Lido’s Market Share Slips to 3-Year Low Amid Mounting Headwinds

Lido’s Market Share Slips to 3-Year Low Amid Mounting Headwinds

Once Ethereum’s liquid staking heavyweight, Lido is now navigating its toughest chapter yet—marked by declining dominance, internal restructuring, and growing user uncertainty.

After years at the top of Ethereum’s staking ecosystem, Lido DAO is seeing its grip on the market loosen. According to on-chain data from Dune Analytics, Lido’s share of staked ETH recently dropped to 24.6%, its lowest point in over three years. This comes as Ethereum’s broader ecosystem prioritizes decentralization—and staking alternatives begin to catch up.

Lido market share. Source: Dune

Why Lido’s Dominance Is Slipping

Several factors are putting pressure on the protocol.

First, competition has intensified. Decentralized alternatives like Rocket Pool and centralized staking offerings from exchanges like Coinbase and Kraken are carving out larger shares of the staking pie. As more validators come online, many in the Ethereum community have raised concerns about centralization risks, particularly when a single protocol—like Lido—manages a significant chunk of the network’s validators.

In parallel, Lido recently revealed a technical vulnerability in its “Dual Governance” (DG) system—specifically in the RageQuit mechanism, which governs how DAO participants can exit their roles. Although no funds were compromised and mitigation steps were taken swiftly, the disclosure underscores the operational complexity of large-scale DeFi protocols and the need for airtight security.

Signs of Shifting User Sentiment

Another warning sign: withdrawal requests have surged. Nearly 143,000 ETH were pending withdrawal on Lido in early August—the highest level since Ethereum enabled staking withdrawals. Although this figure has since decreased, it still reflects a dip in user confidence as investors explore more agile or transparent staking solutions.

Lido Tightens Its Belt

In a move to stay lean and adaptive, Lido DAO has announced a 15% cut to its contributor team. The decision, confirmed by co-founder Vasiliy Shapovalov, is part of a broader cost-optimization effort rather than a performance issue.

“This decision was about costs — not performance.
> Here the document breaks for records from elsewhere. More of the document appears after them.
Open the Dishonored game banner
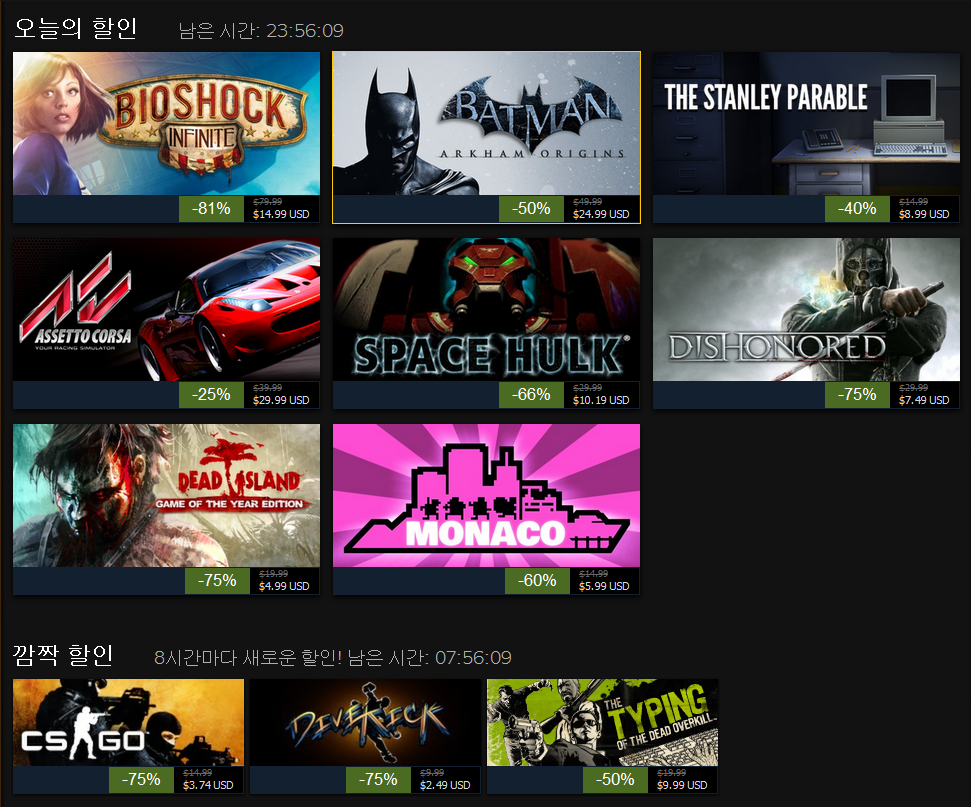This screenshot has width=971, height=807. 806,309
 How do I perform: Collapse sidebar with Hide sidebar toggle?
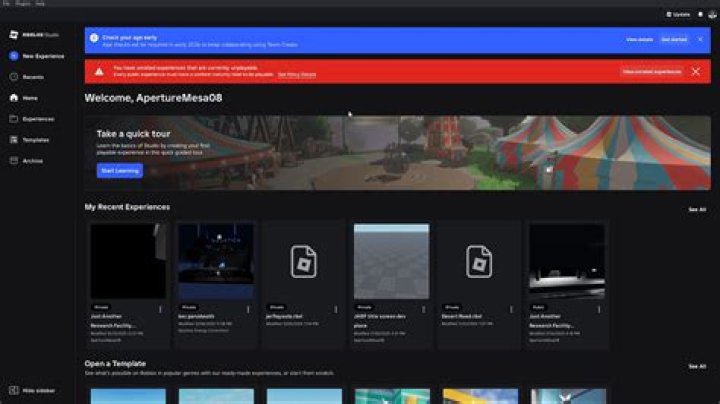pyautogui.click(x=14, y=390)
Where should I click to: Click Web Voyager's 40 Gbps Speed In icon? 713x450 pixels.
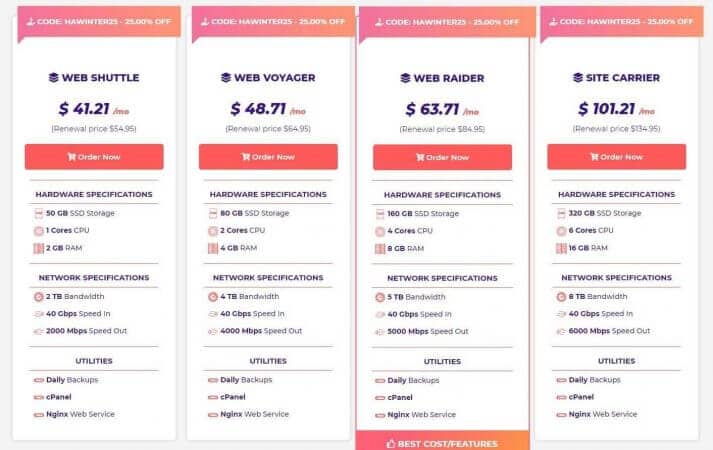coord(213,314)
It affects incredibly talented people who helped shape the protocol and community,” Shapovalov wrote on X.

While restructuring isn’t unusual in volatile markets, the timing aligns with Lido’s waning growth, suggesting leadership is recalibrating the organization for a more competitive and less forgiving staking environment.

What’s Next for Lido?

To retain its relevance, Lido must evolve. That means more than just patching bugs or cutting costs—it means reaffirming its commitment to decentralization, improving security mechanisms, and earning back community trust. As Ethereum continues its transition into a more scalable and modular network, Lido’s place in that future is no longer guaranteed.

For now, the message is clear: Ethereum staking is no longer a one-horse race—and Lido will need to prove it still belongs at the front.